Untuned speech applications do not survive contact with customers. Whether your company has live speech applications in
deployment today, plans to implement one within the next three to six months, or is only beginning to consider adding speech
applications, you should consider the importance of tuning. Tuning uses prompts, grammars, call flow, and caller data to
improve the speech application as a whole, and is critical to the success of your deployment.
There are three ideas to keep in mind when approaching a tuning task:
- Make Time for Tuning. Even the best of "best practices" build on assumptions that might not hold true after deployment–once you
have callers, you must often readjust or remove these assumptions to provide the quality experience callers expect.
To give and idea of how much time tuning can take, the speech industry estimates that 40–50% of total development and
deployment time should be spent on the tuning process. Putting emphasis on tuning will help your application run more
smoothly, keeping callers happy — and your customer.
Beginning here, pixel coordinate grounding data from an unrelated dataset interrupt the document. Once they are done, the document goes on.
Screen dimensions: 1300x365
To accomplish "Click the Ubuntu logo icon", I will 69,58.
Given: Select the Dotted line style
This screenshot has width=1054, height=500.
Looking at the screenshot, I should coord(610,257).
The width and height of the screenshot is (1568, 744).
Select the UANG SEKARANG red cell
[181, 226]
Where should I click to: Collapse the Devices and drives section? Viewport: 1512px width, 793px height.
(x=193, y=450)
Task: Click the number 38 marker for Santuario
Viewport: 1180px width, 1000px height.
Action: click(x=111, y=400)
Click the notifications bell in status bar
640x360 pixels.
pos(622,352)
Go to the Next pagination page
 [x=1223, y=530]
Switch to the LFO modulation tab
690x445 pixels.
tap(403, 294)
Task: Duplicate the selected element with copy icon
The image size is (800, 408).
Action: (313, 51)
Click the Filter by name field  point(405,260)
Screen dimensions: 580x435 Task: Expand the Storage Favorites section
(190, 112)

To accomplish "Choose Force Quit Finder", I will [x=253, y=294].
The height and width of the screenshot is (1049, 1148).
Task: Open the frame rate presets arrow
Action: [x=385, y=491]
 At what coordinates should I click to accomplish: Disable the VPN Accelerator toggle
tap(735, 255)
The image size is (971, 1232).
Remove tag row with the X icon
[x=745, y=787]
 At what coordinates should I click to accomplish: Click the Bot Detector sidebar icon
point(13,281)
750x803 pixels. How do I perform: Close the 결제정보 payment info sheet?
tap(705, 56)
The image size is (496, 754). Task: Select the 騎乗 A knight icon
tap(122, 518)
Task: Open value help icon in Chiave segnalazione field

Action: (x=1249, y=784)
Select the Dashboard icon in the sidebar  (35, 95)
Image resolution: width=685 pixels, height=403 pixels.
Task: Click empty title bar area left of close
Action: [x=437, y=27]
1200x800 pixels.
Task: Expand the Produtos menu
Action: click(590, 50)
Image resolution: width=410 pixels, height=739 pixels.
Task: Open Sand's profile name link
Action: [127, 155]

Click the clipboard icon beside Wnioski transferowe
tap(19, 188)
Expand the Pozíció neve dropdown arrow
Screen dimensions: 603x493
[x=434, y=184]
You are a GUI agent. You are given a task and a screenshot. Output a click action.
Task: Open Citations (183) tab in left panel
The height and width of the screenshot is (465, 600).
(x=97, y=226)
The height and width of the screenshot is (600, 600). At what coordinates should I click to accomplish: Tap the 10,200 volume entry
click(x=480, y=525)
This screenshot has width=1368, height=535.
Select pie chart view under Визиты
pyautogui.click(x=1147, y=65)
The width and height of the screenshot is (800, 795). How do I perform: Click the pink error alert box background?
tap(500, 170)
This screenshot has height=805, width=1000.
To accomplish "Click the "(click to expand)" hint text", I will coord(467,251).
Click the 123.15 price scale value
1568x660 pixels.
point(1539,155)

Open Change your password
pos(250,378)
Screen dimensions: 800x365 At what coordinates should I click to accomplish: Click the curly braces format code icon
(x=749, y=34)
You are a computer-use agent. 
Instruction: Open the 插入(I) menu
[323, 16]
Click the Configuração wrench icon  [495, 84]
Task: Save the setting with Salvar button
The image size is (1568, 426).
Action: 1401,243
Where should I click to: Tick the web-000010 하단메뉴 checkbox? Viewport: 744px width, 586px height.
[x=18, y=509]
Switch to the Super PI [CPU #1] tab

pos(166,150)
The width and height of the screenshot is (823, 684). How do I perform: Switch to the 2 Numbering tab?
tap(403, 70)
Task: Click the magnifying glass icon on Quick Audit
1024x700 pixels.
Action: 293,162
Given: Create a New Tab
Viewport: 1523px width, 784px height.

- Adapt the System to the Caller. In general, you will not be able to make users do anything in any
particular way. You can, and should, give as much guidance for callers as possible, but ultimately the caller dictates
the conversation. The trick is to provide good cues and guidelines, so callers choose the pathway you designed for the
application. Remember that if the system fails to meet the caller's needs, it's not the caller who has failed; it's the
- Start with Small Changes. It's all too easy to get caught up in the moment, expending hours of effort on
a seemingly enormous problem — for something that really only affects a few out of several hundred callers. Identify, first,
the issues that are the easiest to resolve and provide the biggest benefit. Making small changes to improve the experience
for most callers is preferable to costly changes that only benefit a few.
What you shouldn't do when tuning a speech recognition application:
- Don't Make Changes Based on One Instance. This should be fairly obvious, but we still see it happen. Making
changes based on a single instance usually results in fixing a problem that doesn't really exist. There are numerous 'one–off'
errors in speech recognition, many of which are associated with noise, or transient effects that won't be generally reproducible.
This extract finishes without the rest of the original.